◆ Goal of the exercise: The answer should consist of all the records, written out word for word.

(Stored items)
----

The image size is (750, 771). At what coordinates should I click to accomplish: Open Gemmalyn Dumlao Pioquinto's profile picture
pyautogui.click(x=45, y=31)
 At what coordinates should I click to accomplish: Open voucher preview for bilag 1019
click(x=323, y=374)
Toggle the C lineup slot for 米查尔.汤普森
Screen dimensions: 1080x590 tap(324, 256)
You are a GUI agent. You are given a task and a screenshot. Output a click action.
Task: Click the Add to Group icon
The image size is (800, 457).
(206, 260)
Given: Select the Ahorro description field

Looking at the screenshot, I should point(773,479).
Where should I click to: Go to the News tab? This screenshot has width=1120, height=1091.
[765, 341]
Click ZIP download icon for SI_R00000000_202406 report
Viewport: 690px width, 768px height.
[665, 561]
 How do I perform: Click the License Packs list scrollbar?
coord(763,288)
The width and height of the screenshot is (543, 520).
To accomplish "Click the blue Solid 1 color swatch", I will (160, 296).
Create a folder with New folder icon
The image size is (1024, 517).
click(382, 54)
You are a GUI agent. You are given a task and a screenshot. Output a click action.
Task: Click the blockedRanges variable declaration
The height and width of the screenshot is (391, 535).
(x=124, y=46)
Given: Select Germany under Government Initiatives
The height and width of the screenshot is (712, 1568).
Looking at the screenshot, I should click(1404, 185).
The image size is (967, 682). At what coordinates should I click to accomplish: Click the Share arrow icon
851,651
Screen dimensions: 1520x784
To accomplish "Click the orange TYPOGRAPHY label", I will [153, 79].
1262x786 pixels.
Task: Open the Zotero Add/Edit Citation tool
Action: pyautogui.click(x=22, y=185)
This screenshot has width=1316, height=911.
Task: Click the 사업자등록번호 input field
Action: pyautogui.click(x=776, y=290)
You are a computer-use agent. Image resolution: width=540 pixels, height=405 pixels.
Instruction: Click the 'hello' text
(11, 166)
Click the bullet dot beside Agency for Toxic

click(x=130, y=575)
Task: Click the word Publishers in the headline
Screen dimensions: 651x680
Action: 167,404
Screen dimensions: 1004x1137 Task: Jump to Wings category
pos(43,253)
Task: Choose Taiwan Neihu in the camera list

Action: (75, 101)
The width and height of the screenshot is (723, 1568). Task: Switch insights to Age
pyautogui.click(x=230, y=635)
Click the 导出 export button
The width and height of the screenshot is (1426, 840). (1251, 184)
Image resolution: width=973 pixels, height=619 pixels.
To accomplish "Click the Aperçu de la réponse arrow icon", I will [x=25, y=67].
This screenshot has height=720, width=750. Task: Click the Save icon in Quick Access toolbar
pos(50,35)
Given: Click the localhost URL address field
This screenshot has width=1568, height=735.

----

◆ Answer below:
The image size is (750, 771). At what coordinates should I click to accomplish: Open Gemmalyn Dumlao Pioquinto's profile picture
pyautogui.click(x=45, y=31)
 At what coordinates should I click to accomplish: Open voucher preview for bilag 1019
click(x=323, y=374)
Toggle the C lineup slot for 米查尔.汤普森
Screen dimensions: 1080x590 tap(324, 256)
You are a GUI agent. You are given a task and a screenshot. Output a click action.
Task: Click the Add to Group icon
The image size is (800, 457).
(206, 260)
Given: Select the Ahorro description field

Looking at the screenshot, I should point(773,479).
Where should I click to: Go to the News tab? This screenshot has width=1120, height=1091.
[765, 341]
Click ZIP download icon for SI_R00000000_202406 report
Viewport: 690px width, 768px height.
[665, 561]
 How do I perform: Click the License Packs list scrollbar?
coord(763,288)
The width and height of the screenshot is (543, 520).
To accomplish "Click the blue Solid 1 color swatch", I will (160, 296).
Create a folder with New folder icon
The image size is (1024, 517).
click(382, 54)
You are a GUI agent. You are given a task and a screenshot. Output a click action.
Task: Click the blockedRanges variable declaration
The height and width of the screenshot is (391, 535).
(x=124, y=46)
Given: Select Germany under Government Initiatives
The height and width of the screenshot is (712, 1568).
Looking at the screenshot, I should click(1404, 185).
The image size is (967, 682). At what coordinates should I click to accomplish: Click the Share arrow icon
851,651
Screen dimensions: 1520x784
To accomplish "Click the orange TYPOGRAPHY label", I will [153, 79].
1262x786 pixels.
Task: Open the Zotero Add/Edit Citation tool
Action: pyautogui.click(x=22, y=185)
This screenshot has width=1316, height=911.
Task: Click the 사업자등록번호 input field
Action: pyautogui.click(x=776, y=290)
You are a computer-use agent. Image resolution: width=540 pixels, height=405 pixels.
Instruction: Click the 'hello' text
(11, 166)
Click the bullet dot beside Agency for Toxic

click(x=130, y=575)
Task: Click the word Publishers in the headline
Screen dimensions: 651x680
Action: 167,404
Screen dimensions: 1004x1137 Task: Jump to Wings category
pos(43,253)
Task: Choose Taiwan Neihu in the camera list

Action: (75, 101)
The width and height of the screenshot is (723, 1568). Task: Switch insights to Age
pyautogui.click(x=230, y=635)
Click the 导出 export button
The width and height of the screenshot is (1426, 840). (1251, 184)
Image resolution: width=973 pixels, height=619 pixels.
To accomplish "Click the Aperçu de la réponse arrow icon", I will [x=25, y=67].
This screenshot has height=720, width=750. Task: Click the Save icon in Quick Access toolbar
pos(50,35)
Given: Click the localhost URL address field
This screenshot has width=1568, height=735.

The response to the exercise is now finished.